--- Reading text ---
Skip to main content
History

Internationalization strategy after the first world war

Back to the global stage

The first meeting of Bosch’s international sales representatives after the first world war took place at the company’s headquarters in Stuttgart in 1920.

Had Robert Bosch not been so quick to realize that Germany alone could not offer him a big enough market and that it was necessary to develop an internationalization strategy, it is unlikely his company would ever have been so successful. The sale of magneto ignition devices outside Germany was an essential pillar of Bosch’s success, and it prompted the company to start producing its best-known product abroad as well. Prior to the outbreak of the first world war in 1914, Bosch was generating almost 90 percent of its sales outside its home country — a figure that remains unmatched to this day.

With famed quality against the challenges of internationalization

Bosch’s booth at the 1921 Geneva Motor Show was a rather simple affair, showcasing an electrical system consisting of a light and a generator, as well as starters and various magneto ignition devices.
Bosch’s booth at the 1921 Geneva Motor Show was a rather simple affair, showcasing an electrical system consisting of a light and a generator, as well as starters and various magneto ignition devices.

Once the war was over, therefore, the company’s internationalization strategy turned once more to the global market. However, apart from continuing inflation, which favoured exports in Germany, the starting conditions for the process of internationalization were anything but favourable. In the years following the war’s end in November 1918, Bosch faced a variety of challenges in international markets. Patents and international subsidiaries had been unconditionally expropriated and sold in important automotive markets such as the United States, France and the United Kingdom. As a result, Bosch had lost its status as practically the only manufacturer of magneto ignition devices, and now found itself faced with a number of competitors.

Moreover, international sentiment was not particularly favorable to German companies, even though many customers around the world still held Bosch’s high-quality products in high esteem.

To remind customers of its products’ famed quality, Bosch started exhibiting its product range at international trade fairs. Back in 1920, motor shows were still small affairs. Usually the company would set up and decorate a single table, as it did in Prague and Zurich. The focus was not so much on showcasing the company’s portfolio as on re-establishing contact with an international clientele.

“From our foreign correspondence, we have learned that our products are remembered rather fondly everywhere and that we would probably be able to compete wherever quality is the deciding factor.”
Bosch annual report, 1920

Getting back in touch with international business partners

Rebuilding the international sales network was another difficult yet vital task for the company’s strategic management. Helped by the high rate of inflation in Germany, the export of products had become an important tool for taking the sting out of the postwar economic chaos. But where to start? One part of the company’s internationalization strategy was aimed at getting back in touch with old business contacts outside Germany and resuming international business operations that had previously taken place. In the countries that had remained neutral during the first world war, Bosch's senior management found the same old partners with whom they had worked before the conflict broke out. These former international business partners were more than happy to start selling Bosch products again — something they had stopped doing during the war due to a lack of supplies. In 1920, Bosch renewed its relationship with the Danish company Jebsen & Jessen, which had sold Bosch products in China before the war. That same year, the company Illies & Co. resumed its work as Bosch’s sales partner in Japan, also adding the Korean market to the mix. And in Switzerland, Bosch set up Robert Bosch S.A. Zürich/Genf, its first own company outside the domestic market after the first world war.
--- Data lines ---
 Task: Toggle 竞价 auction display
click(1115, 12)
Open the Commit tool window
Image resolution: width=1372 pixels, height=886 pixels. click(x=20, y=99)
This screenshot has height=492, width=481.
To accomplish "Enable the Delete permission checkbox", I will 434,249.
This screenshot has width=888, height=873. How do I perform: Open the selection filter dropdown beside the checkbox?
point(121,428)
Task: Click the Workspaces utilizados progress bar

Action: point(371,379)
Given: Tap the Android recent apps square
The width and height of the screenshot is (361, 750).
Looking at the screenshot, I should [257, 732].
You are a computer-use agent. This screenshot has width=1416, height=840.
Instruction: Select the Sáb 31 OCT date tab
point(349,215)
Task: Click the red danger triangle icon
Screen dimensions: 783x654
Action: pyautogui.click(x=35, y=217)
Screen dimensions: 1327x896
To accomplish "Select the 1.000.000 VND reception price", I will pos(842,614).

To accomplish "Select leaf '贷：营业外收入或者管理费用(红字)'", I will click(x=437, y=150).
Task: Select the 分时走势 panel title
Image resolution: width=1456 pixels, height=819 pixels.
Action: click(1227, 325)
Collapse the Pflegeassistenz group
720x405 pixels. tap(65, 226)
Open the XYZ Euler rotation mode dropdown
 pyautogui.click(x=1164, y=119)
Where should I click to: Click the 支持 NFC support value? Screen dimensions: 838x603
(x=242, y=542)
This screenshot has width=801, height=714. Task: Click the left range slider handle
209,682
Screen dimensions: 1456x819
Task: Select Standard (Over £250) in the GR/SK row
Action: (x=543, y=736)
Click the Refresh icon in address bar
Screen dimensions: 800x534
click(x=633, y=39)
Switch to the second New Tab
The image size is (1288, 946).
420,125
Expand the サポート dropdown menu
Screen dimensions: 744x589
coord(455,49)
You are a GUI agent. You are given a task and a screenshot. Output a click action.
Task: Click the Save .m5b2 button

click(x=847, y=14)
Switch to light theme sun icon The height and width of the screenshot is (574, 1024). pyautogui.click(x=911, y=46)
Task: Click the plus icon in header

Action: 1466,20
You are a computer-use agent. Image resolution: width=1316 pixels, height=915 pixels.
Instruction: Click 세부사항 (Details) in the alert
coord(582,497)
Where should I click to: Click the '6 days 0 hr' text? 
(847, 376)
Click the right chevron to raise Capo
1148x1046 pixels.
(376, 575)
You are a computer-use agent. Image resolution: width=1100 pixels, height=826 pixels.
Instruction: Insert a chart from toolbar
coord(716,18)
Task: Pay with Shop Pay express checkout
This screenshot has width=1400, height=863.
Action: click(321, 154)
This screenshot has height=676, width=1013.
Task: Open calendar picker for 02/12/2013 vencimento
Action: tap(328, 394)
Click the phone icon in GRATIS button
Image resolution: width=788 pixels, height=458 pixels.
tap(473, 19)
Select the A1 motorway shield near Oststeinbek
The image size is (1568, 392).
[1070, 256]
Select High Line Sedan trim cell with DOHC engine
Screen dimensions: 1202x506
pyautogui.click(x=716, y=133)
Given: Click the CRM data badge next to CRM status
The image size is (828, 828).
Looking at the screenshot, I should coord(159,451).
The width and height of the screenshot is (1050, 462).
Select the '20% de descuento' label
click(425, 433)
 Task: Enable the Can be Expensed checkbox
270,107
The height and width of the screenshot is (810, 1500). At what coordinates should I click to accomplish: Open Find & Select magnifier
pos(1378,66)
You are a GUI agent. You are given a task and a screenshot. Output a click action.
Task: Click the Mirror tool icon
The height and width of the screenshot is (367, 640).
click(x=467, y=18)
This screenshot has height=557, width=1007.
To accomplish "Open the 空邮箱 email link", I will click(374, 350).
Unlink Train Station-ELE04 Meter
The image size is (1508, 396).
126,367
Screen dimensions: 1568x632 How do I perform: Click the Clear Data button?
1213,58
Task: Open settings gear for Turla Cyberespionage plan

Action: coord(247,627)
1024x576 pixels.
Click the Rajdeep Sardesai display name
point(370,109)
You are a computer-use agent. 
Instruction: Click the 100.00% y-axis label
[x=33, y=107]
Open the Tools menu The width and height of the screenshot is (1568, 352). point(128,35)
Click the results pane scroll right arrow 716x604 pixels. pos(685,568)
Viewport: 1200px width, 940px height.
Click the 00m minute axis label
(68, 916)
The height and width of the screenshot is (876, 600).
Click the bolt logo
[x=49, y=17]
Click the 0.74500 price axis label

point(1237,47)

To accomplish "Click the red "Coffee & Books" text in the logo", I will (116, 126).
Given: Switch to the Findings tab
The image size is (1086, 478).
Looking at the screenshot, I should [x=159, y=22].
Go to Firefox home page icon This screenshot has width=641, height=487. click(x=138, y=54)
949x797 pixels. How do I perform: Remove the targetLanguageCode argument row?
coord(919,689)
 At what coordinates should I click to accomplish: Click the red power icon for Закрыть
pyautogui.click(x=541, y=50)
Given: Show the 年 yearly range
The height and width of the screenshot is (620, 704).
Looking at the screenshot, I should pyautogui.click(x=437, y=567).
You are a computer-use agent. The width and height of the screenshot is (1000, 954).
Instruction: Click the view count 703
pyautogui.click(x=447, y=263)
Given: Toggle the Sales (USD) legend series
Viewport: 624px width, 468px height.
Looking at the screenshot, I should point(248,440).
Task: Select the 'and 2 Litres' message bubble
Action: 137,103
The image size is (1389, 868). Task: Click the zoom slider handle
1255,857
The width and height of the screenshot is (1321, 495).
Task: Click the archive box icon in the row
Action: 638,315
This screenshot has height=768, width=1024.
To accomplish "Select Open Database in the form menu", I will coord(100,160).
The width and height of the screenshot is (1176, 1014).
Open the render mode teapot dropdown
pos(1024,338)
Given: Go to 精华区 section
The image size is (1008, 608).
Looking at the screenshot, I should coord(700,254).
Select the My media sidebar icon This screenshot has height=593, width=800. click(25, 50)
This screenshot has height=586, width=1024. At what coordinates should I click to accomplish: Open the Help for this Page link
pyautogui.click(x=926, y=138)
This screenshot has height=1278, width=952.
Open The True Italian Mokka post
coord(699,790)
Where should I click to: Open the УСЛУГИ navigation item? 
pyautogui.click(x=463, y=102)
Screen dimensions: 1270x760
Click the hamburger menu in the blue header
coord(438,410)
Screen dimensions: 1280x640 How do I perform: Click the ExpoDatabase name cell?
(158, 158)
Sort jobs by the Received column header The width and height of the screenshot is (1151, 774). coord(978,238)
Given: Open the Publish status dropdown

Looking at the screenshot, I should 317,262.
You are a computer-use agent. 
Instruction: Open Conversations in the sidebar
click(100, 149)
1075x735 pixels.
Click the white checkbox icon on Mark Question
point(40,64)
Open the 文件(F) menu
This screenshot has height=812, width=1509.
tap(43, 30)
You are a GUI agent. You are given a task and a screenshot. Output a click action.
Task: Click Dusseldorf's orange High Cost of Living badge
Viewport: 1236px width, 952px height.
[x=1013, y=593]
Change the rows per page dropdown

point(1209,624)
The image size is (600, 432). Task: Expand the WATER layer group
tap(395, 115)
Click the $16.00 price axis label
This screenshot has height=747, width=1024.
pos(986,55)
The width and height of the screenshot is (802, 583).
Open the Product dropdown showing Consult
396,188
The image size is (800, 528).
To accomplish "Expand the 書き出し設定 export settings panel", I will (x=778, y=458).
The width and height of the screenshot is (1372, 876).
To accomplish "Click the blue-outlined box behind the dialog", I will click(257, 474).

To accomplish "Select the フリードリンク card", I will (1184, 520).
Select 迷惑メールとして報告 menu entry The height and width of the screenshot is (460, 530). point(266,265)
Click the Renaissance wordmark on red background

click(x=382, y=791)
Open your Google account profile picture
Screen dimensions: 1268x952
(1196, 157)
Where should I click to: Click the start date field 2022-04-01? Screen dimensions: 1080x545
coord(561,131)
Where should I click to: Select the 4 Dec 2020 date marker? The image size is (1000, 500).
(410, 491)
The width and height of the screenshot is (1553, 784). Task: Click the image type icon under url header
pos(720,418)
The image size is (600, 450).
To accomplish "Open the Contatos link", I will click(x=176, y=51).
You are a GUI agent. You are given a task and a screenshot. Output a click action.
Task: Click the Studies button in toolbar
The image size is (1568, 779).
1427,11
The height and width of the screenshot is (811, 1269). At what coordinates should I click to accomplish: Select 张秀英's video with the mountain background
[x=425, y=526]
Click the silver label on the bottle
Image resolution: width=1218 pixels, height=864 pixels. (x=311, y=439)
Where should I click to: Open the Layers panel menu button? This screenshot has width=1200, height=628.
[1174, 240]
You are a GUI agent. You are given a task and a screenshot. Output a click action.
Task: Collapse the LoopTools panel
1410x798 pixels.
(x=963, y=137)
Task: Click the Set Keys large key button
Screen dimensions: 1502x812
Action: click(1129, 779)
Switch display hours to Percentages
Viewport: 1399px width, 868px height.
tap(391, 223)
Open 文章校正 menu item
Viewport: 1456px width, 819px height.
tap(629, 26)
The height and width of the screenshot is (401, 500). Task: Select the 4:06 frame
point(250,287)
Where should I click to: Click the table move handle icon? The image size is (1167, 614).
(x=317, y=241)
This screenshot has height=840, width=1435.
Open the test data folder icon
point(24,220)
---
● **To do**: According to the Bosch history text, roughly what share of its sales was Bosch generating outside Germany before the first world war broke out in 1914?

● **Completed exercise**: Almost 90 percent.